Mit dem Phänomen des digitalen Schwarms setzt sich der Philosoph Christoph Türcke in seinem neuen Buch auseinander - und warnt vor dem Weg in eine neue Stammesgesellschaft.
Der Dschungel wird von den großen Plattformen strukturiert
Der emeritierte Professor für Philosophie an der Hochschule für Grafik und Buchkunst in Leipzig sagte im Deutschlandfunk Kultur, die digitale Welt sei kein Reich der Demokratie, sondern inzwischen ein "Riesen-Dschungel". Dieser werde von den großen Plattformen wie Facebook, Google oder Twitter strukturiert.
"Diese Plattformen nehmen zunehmend so etwas wie die Gestalt großer Clans an", sagte Türcke. In den Clans bildeten sich Gefolgschaften, sogenannte "Follower".
Wer da nicht dabei sei, bleibe draußen, sagte Türcke. Alle würden auf diese Weise genötigt, mitzumachen. Türcke verwies unter anderem auf das Beispiel des Grünen-Politikers Robert Habeck und die heftigen Reaktionen auf dessen Ankündigung, sich aus den sozialen Medien zurück zu ziehen.

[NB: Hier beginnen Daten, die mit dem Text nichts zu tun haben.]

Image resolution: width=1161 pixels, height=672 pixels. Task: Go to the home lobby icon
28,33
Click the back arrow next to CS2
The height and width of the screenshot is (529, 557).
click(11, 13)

Ungeheurer Sog und Suchtverhältnisse
Er selbst habe das Privileg, sich entziehen zu können, sagte der 70-jährige frühere Professor. "Ich bin nicht bei Facebook, ich habe keinen Twitteraccount", sagte er. "Ich habe E-Mail, und damit komme ich glänzend aus." Anderen gehe es wohl ähnlich, niemand müsse ein WhatsApp-Gruppe gründen. Zugleich gebe es aber auch einen ungeheuren Sog, dem schwer zu begegnen sei. Türcke sprach in diesem Zusammenhang von "Suchtverhältnissen" und einer "suchtbasierten Gefolgschaft".